SOURCE TEXT
>>>>>
The Good Fight
Ruminations from the Ivory Tower.
A few weeks back, I got to ruminating on the question of why I bother taking the pode every couple of weeks. The short version, in case you lack the ability to click on a hyperlink, is that I write things because I want people to read them.
I have no illusions that anything I say here is particularly unique or earth-shattering. Oh sure, I amuse the hell out of myself, but in the era of the blog, there is too much content to go around already. This is why I’m not particularly concerned about monetizing this silly little hobby of mine. pintday.org is awash in a sea of mediocre content (theirs, of course. Our content is gold). If I tried to charge for my stuff, I could pretty much guarantee myself an audience of zero—a significant step down from our usual audience of two. Hello, mom.
I give this stuff away because I want to get my content out there—I want people to read it. I can’t make people like it, but if I can get my stuff in front of them, at least I might make them think a little. Occasionally, I many even prompt them to respond. And while this dialogue is a tiny little splash in the large pond of the Computer Internet, it is a splash nonetheless. My voice has been heard. I know it’s true—I got the fax.
It’s a little reassuring, then that no sooner do I arrive into my new vocation (Academia), when I discover that the very same fight is going on in the hallowed halls of our ivory towers—they call it open access. It seems that the traditional avenues of publication—the so-called scholarly journals—are no longer meeting the needs of those published within. It seems most journals require the author to hand over their copyright. In many cases, the authors aren’t even allowed to post a copy of their work on their own web site. Peer review or not, locking information away in an ivory tower so expensive that even University Libraries are starting to turn you away is no way to get noticed when information is increasingly available for free. And really, your research means nothing if nobody reads it. Remember books? Neither do the latest crop of undergrads. If Google doesn’t know about it, it never happened.
So good on you, academia. Keep fighting the good fight. Write. Publish. Give away. But don’t forget to tell ‘em that the pd.o sent you. After all, we did it first. I saw it on the Computer Internet, so it must be true.
kj · PDDXXVI
September 25th, 2009 at 1:59 pm
Right on! When you share information it comes back to you ten fold. A true open source world of information is the future. The more you share the more you learn, and the more other people share, the more we all learn.
I always hated knowledge hoarders, they limit their potential. That is why true geniuses like Paul Allen map the Mouse genome and then share the information with the whole world for free, because he knows that society will be better for it, and that his research will fuel ten times the research that he funded.
<<<<<
TASK INSTRUCTIONS
#1 According to the post, what do most scholarly journals require authors to hand over?
#2 Write out everything in the post from "A few weeks" down to "two. Hello, mom.", switching "hobby" to "pastime".
The items that follow aren't needed.

DATA PROVIDED
>>>>>
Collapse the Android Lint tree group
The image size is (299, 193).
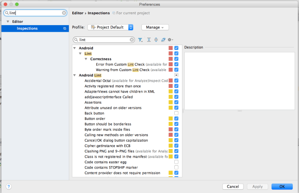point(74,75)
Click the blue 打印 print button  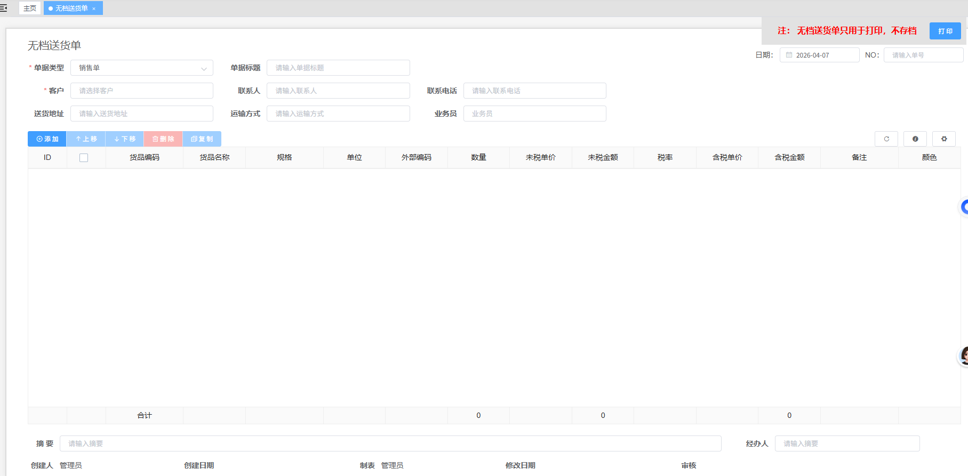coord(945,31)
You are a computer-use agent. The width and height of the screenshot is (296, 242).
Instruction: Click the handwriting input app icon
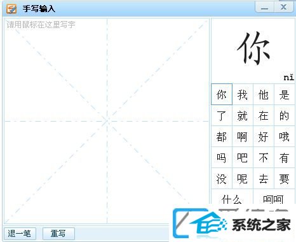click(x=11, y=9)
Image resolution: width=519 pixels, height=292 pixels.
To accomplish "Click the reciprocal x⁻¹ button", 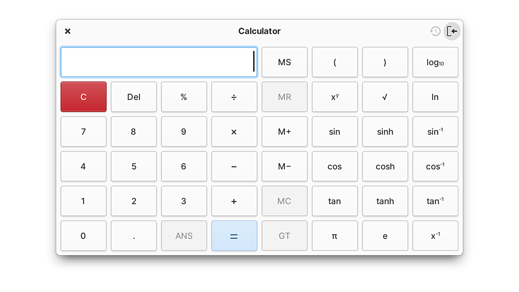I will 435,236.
<<<<<
>>>>>
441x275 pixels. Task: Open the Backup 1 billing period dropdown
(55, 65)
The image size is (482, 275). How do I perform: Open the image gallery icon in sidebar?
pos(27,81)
<<<<<
RESULTS BY TASK
#1 Their copyright.

#2
A few weeks back, I got to ruminating on the question of why I bother taking the pode every couple of weeks. The short version, in case you lack the ability to click on a hyperlink, is that I write things because I want people to read them.
I have no illusions that anything I say here is particularly unique or earth-shattering. Oh sure, I amuse the hell out of myself, but in the era of the blog, there is too much content to go around already. This is why I’m not particularly concerned about monetizing this silly little pastime of mine. pintday.org is awash in a sea of mediocre content (theirs, of course. Our content is gold). If I tried to charge for my stuff, I could pretty much guarantee myself an audience of zero—a significant step down from our usual audience of two. Hello, mom.